9. Argument by analogy

To show how we will now proceed, we provide an intuitive analogy between ecology and meteorology. We will follow meteorology, and link biological and ecological organisms directly to their molecular structure … which inevitably means the occasional reference to thermodynamics.

William Thomson, Lord Kelvin, was the first, in 1854, to use the word ‘thermodynamics’, which he described as the ‘theory of the mechanical action of heat’ (Welch, 1991). He was thus the first to use ‘energy’ in its modern sense, and as a unifying concept. Several formulations of the second law of thermodynamics are available, but as we shall eventually see, Kelvin’s (now known as the Kelvin–Planck) is the most relevant to biology and ecology:

No process is possible in which the sole result is the absorption of heat from a reservoir and its complete conversion into work (Atkins, 1984).

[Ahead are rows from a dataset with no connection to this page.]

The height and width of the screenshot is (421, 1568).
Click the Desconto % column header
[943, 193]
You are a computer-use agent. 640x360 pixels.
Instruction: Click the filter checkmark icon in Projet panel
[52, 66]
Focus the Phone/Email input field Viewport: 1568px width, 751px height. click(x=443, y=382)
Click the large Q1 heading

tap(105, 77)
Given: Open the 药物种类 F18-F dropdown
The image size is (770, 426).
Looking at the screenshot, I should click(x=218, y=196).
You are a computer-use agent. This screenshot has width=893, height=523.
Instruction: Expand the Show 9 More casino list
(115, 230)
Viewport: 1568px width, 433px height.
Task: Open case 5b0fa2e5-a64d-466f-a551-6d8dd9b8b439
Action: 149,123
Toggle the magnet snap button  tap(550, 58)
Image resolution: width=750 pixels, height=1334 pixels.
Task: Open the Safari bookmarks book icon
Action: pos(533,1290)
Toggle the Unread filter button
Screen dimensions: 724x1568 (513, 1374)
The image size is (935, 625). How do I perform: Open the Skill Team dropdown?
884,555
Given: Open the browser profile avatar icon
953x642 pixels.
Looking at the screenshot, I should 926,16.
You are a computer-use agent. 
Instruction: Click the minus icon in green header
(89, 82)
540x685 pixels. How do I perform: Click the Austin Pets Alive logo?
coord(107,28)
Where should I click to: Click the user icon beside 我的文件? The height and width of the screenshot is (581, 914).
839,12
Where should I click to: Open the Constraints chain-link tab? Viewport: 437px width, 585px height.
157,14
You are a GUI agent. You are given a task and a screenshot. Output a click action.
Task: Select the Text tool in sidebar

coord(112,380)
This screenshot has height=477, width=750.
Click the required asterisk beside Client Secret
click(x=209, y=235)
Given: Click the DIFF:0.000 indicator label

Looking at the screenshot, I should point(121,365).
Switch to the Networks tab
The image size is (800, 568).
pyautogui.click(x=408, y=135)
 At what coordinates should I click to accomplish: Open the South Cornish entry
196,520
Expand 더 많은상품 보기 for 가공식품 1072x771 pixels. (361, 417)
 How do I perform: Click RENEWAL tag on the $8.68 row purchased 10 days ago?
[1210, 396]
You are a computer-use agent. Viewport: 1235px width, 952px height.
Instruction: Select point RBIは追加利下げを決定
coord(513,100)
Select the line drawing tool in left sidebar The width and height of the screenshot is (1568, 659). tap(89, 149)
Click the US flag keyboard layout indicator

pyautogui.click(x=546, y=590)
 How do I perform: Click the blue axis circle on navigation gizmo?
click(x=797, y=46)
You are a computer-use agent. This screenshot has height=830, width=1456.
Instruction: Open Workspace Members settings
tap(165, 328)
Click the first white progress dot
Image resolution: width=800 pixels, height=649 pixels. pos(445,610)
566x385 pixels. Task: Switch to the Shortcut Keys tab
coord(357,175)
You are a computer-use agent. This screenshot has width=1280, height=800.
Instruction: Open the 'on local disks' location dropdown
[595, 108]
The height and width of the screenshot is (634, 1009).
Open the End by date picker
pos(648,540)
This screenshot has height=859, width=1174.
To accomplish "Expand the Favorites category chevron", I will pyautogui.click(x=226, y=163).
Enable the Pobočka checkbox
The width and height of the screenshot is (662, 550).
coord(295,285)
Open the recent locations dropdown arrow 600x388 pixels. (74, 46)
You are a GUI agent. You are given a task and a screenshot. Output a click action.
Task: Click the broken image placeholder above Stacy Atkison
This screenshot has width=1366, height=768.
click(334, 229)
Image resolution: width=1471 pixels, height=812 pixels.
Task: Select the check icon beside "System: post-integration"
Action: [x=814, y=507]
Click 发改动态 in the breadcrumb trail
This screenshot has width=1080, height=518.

Our analogy is that … Figure 3 shows an air mass—read: a population of molecules in interaction?—abutting a hill—read: the environment? Meteorology has its clear criteria to explain how that air mass will respond through its pressure and its temperature gradients of heat and energy. It can then declare how its broader climatic weather patterns will impinge on the environment, and so help determine local flora and fauna. Our analogy is that biology may well have such similarities.

But even here … as soon as we try to link these two subjects and indicate what effects air masses might have on the environment, and so more directly on biology and ecology, we run into a problem. For lack of a robust theory, biologists and ecologists are divided as to the correct analysis to apply:

Believe it or not, the attempt to achieve an accurate description of how the number of species varies across the land surface of the Earth is still an active research frontier. The best available information concerns the vascular plants. What produced, and thus explains, global patterns of plant diversity? More to the point, which explains these patterns better: facts about the current environment, or about the evolutionary past? To begin answering this question, consider that terrestrial communities can be classified according to a number of different schemes. Two of the most basic are “Köppen-Geiger” climate zones and landmasses. Conveniently, these two schemes yield the same number of categories: five each. One can classify communities according to whether they currently experience “dry”, “mild-humid”, “polar”, “snowy-forest”, or “tropical-rainy” climates; or alternatively, whether they are in Africa, Australia, Eurasia, North America, or South America (Mikkelson, 2003).

So which is more important: these lush tropical-rainy trees, or the South American-ness of this jungle location? As we shall see, such differences in analysis occur because of a lack of clarity concerning mass, inertia, time, and others.

But we shall for now restrict ourselves to our analogy. We observe that our Brassica rapa population began with four seeds per each pot. This mass … this population of suitably composed molecules … eventually met an obstruction—read: “abutted a hill in the environment”?—and so was forced to change its behaviour. Was there a force? If so, what was its origin? What was its magnitude? And … did our B. rapa population somehow “heat up” as an air mass would … and perhaps as suggested by its measured stresses in our experiment? The B. rapa population certainly seemed to emulate the air mass, because it eventually reverted to a “less pressurized state”, just as the air mass equalized its own pressures by rising and flowing over the mountain top. Was, then, B. rapa’s collapse in numbers the biological-ecological equivalent, through its population of molecules, to that “escape over the mountain”? Is there, more broadly, some coherent way of re-examining—as meteorologists did—such basic scientific concepts as mass, force and inertia, so we can hopefully clarify biological activity?

We will now show that biological and ecological populations indeed have their equivalent of forces, masses and inertia, and that we can equally well measure their “pressures” and “temperatures” and so forth, however these are understood. We shall also explain these variations in numbers exhibited—in true Darwinian style—by our Brassica rapa population, and state their origin and significance. It is also through such a combination of discrete numbers and differential equations that we shall eventually produce our quantum biology.